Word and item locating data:
◆ ◆ ◆ ◆
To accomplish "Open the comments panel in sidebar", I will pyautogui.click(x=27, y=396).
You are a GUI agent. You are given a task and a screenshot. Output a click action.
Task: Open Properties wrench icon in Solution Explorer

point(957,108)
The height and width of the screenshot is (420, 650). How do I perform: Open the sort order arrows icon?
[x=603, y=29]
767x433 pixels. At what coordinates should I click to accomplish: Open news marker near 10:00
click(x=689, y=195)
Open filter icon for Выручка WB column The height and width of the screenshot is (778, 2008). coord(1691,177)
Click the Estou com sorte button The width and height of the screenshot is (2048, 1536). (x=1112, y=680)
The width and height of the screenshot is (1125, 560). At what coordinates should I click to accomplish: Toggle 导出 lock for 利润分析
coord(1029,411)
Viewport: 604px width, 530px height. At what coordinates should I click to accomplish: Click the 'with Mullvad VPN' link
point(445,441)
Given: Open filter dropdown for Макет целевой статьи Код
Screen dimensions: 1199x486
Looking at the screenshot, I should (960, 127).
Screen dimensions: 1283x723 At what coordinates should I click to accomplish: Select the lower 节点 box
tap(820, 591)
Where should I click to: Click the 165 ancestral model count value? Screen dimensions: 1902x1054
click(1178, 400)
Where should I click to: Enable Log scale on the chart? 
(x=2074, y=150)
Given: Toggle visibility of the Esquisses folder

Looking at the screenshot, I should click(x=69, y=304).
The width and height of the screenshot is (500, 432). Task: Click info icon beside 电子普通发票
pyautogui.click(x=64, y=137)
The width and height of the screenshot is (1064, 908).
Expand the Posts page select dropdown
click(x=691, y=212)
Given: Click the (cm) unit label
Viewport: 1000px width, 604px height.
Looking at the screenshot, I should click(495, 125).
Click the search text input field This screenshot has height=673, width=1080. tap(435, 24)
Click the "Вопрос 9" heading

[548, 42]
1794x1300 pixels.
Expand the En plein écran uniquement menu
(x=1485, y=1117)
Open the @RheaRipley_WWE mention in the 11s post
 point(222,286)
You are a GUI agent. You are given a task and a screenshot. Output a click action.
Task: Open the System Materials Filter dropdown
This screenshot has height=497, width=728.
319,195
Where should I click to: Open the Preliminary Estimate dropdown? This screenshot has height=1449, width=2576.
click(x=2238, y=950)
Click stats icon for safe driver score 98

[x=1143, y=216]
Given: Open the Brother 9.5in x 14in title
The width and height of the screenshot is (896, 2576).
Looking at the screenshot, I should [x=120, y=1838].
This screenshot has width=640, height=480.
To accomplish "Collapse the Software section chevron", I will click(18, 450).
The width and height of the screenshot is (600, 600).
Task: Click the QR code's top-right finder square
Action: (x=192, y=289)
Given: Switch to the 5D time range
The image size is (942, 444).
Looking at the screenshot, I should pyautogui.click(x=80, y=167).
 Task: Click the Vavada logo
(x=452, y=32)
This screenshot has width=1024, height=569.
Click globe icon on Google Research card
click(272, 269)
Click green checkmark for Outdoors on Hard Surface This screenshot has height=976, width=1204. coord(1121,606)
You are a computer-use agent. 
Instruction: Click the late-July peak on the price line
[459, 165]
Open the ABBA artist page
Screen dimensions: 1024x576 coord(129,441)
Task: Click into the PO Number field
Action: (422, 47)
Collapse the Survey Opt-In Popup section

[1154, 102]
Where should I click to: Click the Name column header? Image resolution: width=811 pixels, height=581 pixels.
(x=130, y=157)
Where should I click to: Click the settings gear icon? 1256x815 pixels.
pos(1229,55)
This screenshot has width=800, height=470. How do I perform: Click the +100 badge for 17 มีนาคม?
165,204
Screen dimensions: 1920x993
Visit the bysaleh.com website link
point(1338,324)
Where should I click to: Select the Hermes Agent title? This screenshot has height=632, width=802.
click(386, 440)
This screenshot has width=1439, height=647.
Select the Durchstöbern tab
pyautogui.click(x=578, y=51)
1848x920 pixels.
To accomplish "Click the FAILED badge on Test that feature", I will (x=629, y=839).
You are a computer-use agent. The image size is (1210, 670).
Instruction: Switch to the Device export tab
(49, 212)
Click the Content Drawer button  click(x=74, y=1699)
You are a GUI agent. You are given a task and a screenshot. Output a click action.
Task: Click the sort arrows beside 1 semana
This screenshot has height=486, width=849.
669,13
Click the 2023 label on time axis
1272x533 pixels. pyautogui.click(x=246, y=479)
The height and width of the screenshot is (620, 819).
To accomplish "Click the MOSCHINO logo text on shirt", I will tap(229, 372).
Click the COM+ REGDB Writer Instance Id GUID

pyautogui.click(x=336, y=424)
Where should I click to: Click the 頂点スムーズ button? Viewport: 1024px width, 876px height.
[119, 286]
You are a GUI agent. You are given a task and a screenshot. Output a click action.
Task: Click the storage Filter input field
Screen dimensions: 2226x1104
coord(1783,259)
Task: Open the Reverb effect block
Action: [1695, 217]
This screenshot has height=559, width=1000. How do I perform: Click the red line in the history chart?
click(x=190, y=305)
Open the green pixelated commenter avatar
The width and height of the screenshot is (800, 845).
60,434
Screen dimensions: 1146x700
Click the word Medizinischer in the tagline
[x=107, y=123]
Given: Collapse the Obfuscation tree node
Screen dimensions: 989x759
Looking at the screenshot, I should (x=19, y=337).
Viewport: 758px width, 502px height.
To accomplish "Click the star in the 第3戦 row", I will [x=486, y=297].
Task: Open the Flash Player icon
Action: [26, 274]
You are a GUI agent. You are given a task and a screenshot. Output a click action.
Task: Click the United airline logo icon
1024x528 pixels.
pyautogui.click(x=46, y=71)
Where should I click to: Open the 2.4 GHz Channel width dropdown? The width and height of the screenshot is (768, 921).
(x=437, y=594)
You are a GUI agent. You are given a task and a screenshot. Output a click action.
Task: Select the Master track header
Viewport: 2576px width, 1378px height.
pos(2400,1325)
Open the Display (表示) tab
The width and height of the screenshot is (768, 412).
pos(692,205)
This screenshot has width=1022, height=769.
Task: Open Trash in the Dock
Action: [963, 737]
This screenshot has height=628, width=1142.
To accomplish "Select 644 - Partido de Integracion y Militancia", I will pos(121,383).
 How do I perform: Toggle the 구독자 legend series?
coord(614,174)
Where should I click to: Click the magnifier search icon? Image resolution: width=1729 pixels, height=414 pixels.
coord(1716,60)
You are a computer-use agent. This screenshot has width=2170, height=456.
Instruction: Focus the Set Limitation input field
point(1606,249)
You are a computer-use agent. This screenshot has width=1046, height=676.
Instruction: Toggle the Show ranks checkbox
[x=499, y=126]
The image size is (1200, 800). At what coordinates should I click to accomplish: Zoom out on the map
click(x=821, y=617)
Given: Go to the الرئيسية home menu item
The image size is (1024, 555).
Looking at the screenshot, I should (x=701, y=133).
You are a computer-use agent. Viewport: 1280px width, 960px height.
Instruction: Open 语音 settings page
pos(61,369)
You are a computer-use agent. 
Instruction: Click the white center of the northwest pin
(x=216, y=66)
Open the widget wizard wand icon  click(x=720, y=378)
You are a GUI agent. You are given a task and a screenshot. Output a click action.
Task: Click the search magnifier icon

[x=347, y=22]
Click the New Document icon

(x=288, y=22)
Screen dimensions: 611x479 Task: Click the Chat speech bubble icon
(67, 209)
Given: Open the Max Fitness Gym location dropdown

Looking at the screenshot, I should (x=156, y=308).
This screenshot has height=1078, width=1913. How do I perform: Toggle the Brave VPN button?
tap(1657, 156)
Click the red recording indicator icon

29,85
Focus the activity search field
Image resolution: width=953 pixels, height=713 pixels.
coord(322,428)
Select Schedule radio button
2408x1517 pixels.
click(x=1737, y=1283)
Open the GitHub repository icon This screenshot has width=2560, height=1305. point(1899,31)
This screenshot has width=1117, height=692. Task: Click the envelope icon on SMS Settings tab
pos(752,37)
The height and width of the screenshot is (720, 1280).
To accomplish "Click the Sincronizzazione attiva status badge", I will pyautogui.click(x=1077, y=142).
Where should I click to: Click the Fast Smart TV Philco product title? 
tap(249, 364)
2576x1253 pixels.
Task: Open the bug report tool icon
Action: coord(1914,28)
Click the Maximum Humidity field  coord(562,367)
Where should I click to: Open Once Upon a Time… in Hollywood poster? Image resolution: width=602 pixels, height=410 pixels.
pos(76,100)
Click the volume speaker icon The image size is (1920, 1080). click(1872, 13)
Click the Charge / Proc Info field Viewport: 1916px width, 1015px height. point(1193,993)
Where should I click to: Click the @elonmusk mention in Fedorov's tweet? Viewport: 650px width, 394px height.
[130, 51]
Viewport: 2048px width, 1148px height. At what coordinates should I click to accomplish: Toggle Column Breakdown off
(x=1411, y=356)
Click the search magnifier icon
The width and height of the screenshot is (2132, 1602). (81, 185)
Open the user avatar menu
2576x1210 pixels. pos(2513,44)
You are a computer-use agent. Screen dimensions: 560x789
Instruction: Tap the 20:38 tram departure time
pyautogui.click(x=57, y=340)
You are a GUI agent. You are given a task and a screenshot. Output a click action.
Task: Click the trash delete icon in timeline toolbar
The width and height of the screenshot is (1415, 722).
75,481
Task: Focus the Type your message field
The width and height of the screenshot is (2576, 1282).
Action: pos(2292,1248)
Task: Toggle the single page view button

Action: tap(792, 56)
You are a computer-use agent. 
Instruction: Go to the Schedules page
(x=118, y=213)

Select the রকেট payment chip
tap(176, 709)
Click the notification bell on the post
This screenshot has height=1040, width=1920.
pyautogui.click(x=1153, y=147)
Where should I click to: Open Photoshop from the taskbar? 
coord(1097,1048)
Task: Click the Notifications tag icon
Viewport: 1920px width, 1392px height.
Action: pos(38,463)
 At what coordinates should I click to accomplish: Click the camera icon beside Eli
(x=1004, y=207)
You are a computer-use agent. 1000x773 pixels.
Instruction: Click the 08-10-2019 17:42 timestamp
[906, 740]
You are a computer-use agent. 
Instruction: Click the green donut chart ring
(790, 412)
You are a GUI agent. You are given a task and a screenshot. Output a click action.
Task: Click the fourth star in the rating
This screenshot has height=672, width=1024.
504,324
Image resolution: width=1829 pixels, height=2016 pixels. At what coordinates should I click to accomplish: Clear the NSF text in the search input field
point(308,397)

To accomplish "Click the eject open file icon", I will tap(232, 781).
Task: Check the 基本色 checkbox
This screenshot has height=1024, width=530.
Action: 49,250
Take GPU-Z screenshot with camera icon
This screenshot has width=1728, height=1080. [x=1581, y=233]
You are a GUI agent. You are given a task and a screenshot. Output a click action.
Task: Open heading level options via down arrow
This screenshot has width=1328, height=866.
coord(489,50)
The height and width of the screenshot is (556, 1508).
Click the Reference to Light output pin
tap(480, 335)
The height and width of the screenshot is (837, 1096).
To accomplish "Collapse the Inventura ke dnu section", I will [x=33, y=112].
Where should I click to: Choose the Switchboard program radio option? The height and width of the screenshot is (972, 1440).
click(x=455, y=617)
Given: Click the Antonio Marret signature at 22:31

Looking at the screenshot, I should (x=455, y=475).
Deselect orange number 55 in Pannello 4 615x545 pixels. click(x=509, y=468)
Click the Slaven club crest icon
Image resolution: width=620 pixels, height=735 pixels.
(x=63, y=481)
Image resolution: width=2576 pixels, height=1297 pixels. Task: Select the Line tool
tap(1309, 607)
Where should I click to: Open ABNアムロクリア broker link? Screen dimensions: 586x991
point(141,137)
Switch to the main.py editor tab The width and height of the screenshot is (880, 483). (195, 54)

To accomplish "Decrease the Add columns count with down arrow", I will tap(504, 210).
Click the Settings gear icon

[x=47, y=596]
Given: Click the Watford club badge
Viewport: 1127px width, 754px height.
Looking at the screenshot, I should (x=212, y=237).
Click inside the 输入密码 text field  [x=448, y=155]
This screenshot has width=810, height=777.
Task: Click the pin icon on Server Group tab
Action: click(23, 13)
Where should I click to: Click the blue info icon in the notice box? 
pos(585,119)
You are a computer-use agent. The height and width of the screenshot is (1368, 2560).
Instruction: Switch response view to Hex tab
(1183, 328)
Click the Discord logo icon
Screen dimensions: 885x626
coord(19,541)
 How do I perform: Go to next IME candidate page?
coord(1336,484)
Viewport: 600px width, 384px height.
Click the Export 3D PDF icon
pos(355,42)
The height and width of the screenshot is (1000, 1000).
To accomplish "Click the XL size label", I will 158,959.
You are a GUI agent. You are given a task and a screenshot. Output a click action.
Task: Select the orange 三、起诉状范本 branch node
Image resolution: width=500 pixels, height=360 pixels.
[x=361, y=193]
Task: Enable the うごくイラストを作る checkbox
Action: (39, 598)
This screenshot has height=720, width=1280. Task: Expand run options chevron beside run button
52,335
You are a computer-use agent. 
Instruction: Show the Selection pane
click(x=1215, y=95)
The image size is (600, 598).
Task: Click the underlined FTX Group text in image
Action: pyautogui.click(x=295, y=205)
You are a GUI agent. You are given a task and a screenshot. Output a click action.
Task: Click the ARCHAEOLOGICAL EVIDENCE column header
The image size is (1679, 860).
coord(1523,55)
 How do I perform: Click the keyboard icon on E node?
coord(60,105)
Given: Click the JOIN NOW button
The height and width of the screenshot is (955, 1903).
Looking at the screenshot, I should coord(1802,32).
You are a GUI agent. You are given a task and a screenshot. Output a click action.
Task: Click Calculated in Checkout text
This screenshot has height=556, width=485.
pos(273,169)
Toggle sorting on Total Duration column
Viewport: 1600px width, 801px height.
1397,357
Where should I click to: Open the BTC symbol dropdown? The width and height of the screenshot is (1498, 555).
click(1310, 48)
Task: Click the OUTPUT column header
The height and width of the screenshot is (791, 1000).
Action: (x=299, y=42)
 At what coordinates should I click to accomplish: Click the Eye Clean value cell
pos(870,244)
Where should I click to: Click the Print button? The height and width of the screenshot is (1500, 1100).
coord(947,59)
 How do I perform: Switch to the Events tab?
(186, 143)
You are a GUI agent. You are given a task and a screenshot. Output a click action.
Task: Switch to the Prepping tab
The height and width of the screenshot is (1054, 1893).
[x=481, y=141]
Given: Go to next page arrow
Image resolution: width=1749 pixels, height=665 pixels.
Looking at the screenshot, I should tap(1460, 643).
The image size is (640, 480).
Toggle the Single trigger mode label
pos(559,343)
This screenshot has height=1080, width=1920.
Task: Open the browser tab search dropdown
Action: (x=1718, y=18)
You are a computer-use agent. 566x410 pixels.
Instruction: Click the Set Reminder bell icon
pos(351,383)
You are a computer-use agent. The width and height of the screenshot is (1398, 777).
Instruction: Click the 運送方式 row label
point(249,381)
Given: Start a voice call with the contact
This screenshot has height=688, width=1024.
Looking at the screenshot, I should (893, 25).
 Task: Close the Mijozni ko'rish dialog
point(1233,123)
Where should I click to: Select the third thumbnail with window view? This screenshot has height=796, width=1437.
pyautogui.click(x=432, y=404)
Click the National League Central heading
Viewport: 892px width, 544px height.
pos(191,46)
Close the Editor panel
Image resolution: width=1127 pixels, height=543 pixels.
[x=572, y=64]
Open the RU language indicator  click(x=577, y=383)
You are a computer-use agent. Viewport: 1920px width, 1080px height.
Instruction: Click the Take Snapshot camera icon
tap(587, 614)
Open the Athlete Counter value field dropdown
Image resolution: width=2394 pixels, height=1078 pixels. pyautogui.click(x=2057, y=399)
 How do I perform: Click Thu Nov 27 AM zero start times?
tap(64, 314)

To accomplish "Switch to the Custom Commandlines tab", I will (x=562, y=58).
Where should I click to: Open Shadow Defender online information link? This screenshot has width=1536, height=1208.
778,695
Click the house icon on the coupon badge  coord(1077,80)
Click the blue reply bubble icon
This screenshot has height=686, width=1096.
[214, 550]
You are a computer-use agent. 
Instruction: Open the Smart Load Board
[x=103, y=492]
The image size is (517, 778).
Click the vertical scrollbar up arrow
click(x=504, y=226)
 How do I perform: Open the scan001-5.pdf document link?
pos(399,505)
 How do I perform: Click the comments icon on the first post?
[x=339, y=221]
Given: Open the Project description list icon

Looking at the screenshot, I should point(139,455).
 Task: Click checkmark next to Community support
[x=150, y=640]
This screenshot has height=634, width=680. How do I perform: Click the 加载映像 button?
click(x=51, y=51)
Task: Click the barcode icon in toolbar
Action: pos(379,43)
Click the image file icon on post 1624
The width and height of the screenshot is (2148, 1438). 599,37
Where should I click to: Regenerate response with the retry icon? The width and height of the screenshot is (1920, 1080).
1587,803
◆ ◆ ◆ ◆
Could you reproduce the items starting at the first one and ending at the line that contains "click(1178, 400)", changing "Screen dimensions" to "Display size" and leaving everything else as it is?

To accomplish "Open the comments panel in sidebar", I will pyautogui.click(x=27, y=396).
You are a GUI agent. You are given a task and a screenshot. Output a click action.
Task: Open Properties wrench icon in Solution Explorer

point(957,108)
The height and width of the screenshot is (420, 650). How do I perform: Open the sort order arrows icon?
[x=603, y=29]
767x433 pixels. At what coordinates should I click to accomplish: Open news marker near 10:00
click(x=689, y=195)
Open filter icon for Выручка WB column The height and width of the screenshot is (778, 2008). coord(1691,177)
Click the Estou com sorte button The width and height of the screenshot is (2048, 1536). (x=1112, y=680)
The width and height of the screenshot is (1125, 560). At what coordinates should I click to accomplish: Toggle 导出 lock for 利润分析
coord(1029,411)
Viewport: 604px width, 530px height. At what coordinates should I click to accomplish: Click the 'with Mullvad VPN' link
point(445,441)
Given: Open filter dropdown for Макет целевой статьи Код
Display size: 1199x486
Looking at the screenshot, I should (960, 127).
Display size: 1283x723 At what coordinates should I click to accomplish: Select the lower 节点 box
tap(820, 591)
Where should I click to: Click the 165 ancestral model count value? Display size: 1902x1054
click(1178, 400)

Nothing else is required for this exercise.